You know, to prevent a Little Green Man-in-the-Middle Attack?
--Leo
They do have one thing that helps (as it turns out, quite a bit): no in-band background noise to interfere with the communication.
Anyway, yes their data rates are lower than diect broadcast TV satellite. It's all about the relative S/N owing to inverse square law and the greater distance to the deep space vehicle. The rover and orbiter link rates are on par with Magellan's - 128~256 kb/s, compared with about 30mb/s for a DTV satellite transponder channel.
Read this chapter in JPL's Space Flight Primer for more information about how their space vehicle comms work.

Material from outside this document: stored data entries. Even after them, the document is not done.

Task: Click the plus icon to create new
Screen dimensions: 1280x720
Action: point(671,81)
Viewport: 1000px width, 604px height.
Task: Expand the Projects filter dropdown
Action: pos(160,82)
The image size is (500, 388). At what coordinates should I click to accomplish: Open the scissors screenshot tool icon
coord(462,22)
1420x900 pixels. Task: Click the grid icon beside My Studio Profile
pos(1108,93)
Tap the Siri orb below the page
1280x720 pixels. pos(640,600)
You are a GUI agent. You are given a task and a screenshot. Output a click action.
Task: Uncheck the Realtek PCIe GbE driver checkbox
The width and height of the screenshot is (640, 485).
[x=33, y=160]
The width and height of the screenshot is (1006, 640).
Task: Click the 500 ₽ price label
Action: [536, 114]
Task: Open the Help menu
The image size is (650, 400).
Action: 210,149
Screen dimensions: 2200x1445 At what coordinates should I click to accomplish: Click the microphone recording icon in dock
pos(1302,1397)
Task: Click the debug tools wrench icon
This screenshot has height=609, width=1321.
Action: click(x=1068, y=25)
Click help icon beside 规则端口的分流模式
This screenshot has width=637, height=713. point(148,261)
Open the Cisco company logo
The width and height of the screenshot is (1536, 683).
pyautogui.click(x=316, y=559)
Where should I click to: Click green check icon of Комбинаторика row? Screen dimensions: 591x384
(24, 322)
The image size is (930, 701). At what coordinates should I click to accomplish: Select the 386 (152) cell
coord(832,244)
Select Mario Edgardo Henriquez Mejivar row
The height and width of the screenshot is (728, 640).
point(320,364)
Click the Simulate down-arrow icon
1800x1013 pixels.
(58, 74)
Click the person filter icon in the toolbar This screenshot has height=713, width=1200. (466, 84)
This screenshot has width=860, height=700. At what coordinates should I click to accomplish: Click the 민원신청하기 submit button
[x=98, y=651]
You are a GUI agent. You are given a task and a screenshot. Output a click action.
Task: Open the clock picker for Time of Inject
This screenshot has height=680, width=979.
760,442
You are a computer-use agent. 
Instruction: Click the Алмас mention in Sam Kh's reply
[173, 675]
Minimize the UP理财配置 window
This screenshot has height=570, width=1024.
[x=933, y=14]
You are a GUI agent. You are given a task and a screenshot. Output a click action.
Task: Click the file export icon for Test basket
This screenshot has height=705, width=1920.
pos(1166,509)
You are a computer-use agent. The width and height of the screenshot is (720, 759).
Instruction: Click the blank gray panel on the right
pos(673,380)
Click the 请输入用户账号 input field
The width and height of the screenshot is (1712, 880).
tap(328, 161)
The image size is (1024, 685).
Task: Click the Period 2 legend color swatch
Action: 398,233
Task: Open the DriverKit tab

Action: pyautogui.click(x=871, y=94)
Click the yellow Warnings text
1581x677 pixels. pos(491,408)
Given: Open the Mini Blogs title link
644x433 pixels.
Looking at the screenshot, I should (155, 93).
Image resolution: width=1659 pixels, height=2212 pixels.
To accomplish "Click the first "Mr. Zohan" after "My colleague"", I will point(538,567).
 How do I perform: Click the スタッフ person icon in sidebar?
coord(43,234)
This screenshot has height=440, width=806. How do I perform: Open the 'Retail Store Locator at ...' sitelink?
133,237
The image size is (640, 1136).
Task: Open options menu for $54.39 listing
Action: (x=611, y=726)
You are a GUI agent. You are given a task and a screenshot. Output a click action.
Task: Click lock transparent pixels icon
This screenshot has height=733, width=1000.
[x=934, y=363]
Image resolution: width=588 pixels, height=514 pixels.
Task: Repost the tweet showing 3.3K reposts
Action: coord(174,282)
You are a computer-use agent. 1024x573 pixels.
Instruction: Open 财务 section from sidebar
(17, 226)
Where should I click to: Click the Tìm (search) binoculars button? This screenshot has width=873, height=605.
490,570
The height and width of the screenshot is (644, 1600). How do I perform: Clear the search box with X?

A tidbit I found in there: they use coherent (phase-locked) transmission and Doppler to very accurately measure the remote vehicle's position. That's a neat hack.
Both things are amazing when you look at them, for different reasons. Deep space communication is amazing because it's possible. Direct broadcast satellite is amazing because it's so cheap!
A nitpick: the 'milestone' stated in the article, which was apparently overlooked by many of the posters here is the fact that, for the first time, a non-NASA spacecraft (in this case the ESA's Mars Express Orbiter) got into the act as a data relay for the rovers. This is more a statement about cooperation than it is about outright technical achievement. It is a political milestone, much the same as our (America's) cooperation with Russia in the ISS and in developing new rocket booster technology. Yet while it is political, it is a good thing in that it's another step toward recognizing that for space exploration to be fully realized it needs to be global endeavor, not a national one.
This is very much at odds with Bush's election-year 'man to the moon' pipe dream that serves no real scientific end and is more about beating the collective American wiener on the table with China.